▶ _Data in this exercise_:

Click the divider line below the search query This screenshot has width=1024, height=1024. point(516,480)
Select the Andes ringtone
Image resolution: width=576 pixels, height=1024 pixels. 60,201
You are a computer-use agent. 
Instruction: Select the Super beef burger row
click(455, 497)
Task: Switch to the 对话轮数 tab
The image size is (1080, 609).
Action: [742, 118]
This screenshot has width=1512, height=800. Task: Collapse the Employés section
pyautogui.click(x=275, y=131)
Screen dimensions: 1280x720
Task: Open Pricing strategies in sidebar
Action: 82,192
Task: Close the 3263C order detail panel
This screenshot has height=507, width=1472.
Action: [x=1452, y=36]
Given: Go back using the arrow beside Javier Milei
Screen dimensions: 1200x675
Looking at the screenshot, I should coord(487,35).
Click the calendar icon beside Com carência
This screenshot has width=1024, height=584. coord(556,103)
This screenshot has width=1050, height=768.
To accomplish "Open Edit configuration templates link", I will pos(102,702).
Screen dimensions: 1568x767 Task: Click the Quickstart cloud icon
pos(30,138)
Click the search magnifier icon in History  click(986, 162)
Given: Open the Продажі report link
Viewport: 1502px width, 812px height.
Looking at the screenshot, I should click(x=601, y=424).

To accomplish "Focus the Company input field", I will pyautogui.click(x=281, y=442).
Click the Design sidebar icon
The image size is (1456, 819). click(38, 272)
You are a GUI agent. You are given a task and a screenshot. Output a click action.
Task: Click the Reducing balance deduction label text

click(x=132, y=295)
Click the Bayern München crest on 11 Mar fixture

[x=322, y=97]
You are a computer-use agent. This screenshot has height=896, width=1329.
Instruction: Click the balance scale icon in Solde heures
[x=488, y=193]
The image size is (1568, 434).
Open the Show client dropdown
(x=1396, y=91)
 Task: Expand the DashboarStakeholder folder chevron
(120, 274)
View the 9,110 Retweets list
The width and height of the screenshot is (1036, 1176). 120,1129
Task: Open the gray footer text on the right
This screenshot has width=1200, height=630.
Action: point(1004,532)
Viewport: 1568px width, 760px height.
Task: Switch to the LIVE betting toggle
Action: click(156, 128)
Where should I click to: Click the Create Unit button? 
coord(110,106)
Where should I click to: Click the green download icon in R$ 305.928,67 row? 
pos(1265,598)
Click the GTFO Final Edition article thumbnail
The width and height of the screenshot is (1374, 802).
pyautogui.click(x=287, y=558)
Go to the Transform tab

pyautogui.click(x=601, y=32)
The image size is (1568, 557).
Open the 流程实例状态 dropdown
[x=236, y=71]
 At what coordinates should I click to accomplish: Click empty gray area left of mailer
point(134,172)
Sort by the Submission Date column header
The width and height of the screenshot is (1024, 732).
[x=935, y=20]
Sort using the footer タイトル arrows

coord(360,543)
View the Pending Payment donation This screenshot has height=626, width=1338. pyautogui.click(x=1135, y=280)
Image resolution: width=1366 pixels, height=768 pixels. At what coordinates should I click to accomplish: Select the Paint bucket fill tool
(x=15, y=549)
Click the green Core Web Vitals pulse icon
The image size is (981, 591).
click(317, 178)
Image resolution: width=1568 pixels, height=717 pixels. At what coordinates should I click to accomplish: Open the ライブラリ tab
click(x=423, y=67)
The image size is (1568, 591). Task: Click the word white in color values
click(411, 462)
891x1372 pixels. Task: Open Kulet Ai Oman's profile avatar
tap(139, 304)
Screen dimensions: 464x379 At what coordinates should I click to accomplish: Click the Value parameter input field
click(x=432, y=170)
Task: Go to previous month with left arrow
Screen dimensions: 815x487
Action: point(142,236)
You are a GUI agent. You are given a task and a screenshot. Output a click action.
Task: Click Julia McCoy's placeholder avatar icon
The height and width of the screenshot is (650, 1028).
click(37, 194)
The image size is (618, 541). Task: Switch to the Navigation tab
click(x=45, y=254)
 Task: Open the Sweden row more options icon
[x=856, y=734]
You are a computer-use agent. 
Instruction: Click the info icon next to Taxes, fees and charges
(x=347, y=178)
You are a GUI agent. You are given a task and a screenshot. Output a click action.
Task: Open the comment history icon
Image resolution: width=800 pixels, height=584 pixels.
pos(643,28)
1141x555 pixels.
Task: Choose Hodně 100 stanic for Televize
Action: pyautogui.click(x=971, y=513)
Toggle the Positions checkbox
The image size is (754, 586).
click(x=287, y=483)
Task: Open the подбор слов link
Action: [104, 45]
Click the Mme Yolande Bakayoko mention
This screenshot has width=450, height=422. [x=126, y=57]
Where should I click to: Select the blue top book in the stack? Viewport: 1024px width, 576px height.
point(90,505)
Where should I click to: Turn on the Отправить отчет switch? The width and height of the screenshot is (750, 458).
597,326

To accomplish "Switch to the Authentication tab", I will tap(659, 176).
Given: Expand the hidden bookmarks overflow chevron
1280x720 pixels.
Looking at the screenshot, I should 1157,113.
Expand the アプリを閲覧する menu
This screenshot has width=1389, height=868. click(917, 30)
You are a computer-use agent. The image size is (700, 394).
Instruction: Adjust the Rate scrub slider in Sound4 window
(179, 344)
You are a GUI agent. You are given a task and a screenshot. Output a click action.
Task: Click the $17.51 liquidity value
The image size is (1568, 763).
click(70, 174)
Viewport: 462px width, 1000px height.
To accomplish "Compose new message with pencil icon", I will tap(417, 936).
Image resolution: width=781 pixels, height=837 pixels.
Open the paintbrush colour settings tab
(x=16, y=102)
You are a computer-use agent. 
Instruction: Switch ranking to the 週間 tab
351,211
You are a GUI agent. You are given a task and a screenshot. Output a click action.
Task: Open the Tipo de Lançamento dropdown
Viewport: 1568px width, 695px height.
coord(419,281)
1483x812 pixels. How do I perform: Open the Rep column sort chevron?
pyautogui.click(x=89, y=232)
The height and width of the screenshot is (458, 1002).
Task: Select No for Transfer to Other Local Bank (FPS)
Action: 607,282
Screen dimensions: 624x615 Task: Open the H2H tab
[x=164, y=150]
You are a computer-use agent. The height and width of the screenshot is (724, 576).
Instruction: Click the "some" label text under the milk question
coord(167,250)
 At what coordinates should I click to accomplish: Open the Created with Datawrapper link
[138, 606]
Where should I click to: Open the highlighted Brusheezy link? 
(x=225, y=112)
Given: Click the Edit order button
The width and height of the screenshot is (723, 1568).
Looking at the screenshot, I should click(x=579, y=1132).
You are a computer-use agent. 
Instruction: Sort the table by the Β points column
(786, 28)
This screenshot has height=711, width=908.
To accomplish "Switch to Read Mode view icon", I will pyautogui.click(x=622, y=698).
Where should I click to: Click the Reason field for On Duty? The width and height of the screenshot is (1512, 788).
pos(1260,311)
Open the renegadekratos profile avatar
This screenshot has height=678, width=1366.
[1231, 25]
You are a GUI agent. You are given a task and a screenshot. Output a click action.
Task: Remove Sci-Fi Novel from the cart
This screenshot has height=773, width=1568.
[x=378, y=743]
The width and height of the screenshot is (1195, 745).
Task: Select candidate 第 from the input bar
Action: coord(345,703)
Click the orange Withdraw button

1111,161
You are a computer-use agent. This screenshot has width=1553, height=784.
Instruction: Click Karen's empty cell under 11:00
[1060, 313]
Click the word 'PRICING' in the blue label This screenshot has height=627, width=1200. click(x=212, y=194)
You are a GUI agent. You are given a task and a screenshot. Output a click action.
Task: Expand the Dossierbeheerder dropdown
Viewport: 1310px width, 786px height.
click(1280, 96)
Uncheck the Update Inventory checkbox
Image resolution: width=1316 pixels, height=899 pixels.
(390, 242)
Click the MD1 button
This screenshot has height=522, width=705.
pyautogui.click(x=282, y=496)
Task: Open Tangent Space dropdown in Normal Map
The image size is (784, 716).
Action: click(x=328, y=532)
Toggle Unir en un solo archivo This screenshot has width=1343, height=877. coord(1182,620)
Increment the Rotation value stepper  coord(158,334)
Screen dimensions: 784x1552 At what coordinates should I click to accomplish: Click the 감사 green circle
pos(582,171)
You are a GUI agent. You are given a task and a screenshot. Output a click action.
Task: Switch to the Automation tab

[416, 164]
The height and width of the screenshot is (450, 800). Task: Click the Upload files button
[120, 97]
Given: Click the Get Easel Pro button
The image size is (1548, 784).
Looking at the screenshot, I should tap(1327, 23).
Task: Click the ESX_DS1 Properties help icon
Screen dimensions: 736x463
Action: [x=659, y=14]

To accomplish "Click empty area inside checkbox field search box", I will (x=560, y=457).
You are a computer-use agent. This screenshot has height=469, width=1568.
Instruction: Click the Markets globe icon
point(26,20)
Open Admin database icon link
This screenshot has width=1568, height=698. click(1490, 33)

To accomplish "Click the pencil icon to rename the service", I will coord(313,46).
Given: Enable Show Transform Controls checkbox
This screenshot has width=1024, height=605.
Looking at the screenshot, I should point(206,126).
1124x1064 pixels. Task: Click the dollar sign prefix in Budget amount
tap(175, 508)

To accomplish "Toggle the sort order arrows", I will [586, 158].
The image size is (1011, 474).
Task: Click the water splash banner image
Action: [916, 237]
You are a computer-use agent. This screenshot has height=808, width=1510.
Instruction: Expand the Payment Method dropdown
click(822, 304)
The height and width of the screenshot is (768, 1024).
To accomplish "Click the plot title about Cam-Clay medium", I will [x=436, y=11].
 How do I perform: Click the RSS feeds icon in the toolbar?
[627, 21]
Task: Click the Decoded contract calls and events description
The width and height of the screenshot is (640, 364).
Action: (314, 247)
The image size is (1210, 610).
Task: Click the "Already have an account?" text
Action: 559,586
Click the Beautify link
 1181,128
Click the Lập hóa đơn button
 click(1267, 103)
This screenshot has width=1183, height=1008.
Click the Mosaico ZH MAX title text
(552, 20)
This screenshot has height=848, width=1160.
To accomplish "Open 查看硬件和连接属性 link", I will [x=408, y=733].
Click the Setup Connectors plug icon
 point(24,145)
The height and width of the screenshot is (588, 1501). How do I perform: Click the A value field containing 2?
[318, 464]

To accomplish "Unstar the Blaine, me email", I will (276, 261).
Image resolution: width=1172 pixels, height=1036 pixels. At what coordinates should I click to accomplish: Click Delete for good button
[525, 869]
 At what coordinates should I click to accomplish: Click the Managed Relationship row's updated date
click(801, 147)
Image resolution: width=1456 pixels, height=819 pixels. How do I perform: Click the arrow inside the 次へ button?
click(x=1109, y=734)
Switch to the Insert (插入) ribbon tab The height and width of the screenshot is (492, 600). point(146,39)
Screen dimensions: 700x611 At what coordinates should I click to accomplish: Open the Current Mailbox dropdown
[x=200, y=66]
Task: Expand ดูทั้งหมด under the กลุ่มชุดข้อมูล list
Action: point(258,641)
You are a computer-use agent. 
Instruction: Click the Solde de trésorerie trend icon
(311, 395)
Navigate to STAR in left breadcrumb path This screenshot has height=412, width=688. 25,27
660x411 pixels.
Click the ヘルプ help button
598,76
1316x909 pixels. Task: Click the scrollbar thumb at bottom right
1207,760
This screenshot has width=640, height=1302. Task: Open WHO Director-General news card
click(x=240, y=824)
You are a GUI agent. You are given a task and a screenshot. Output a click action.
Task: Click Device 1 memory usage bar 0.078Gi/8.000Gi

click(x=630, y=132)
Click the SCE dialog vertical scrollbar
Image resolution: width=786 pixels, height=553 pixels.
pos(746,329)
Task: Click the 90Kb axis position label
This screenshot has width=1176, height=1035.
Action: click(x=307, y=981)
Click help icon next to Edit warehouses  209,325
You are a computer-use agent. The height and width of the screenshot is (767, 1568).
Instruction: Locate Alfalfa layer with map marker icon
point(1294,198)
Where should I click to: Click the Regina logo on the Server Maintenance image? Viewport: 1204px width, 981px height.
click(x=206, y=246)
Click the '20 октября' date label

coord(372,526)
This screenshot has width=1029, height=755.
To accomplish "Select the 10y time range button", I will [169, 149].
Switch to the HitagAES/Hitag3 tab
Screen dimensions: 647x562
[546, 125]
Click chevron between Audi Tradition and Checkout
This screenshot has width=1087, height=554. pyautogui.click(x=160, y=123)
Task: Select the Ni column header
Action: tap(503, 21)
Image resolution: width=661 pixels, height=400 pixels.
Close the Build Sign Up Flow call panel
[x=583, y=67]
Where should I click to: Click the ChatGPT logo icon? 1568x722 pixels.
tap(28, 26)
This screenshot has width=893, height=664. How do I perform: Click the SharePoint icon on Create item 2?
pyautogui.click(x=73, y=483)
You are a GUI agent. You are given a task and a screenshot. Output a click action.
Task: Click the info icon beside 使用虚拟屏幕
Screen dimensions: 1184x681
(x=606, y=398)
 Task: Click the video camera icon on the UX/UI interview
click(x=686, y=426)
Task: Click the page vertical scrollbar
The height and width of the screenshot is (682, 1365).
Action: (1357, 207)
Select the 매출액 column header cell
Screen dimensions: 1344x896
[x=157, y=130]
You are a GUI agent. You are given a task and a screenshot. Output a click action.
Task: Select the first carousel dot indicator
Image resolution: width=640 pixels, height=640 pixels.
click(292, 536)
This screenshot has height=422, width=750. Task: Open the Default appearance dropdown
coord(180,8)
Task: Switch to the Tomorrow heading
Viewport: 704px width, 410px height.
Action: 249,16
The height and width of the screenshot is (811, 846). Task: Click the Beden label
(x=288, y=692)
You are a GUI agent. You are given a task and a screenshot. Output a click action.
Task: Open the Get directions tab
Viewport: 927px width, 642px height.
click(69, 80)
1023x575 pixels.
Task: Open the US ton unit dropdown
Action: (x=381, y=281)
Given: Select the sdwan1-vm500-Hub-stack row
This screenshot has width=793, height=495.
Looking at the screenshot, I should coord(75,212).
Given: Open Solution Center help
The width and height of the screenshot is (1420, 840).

▶ _Task details_: A faithful copy of the lines from the line containing "The height and width of the screenshot is (682, 1365)." to the end of the data should be set down, both ends included, and nothing more.

▶ _Solution_:
The height and width of the screenshot is (682, 1365).
Action: (1357, 207)
Select the 매출액 column header cell
Screen dimensions: 1344x896
[x=157, y=130]
You are a GUI agent. You are given a task and a screenshot. Output a click action.
Task: Select the first carousel dot indicator
Image resolution: width=640 pixels, height=640 pixels.
click(292, 536)
This screenshot has height=422, width=750. Task: Open the Default appearance dropdown
coord(180,8)
Task: Switch to the Tomorrow heading
Viewport: 704px width, 410px height.
Action: 249,16
The height and width of the screenshot is (811, 846). Task: Click the Beden label
(x=288, y=692)
You are a GUI agent. You are given a task and a screenshot. Output a click action.
Task: Open the Get directions tab
Viewport: 927px width, 642px height.
click(69, 80)
1023x575 pixels.
Task: Open the US ton unit dropdown
Action: (x=381, y=281)
Given: Select the sdwan1-vm500-Hub-stack row
This screenshot has width=793, height=495.
Looking at the screenshot, I should coord(75,212).
Given: Open Solution Center help
The width and height of the screenshot is (1420, 840).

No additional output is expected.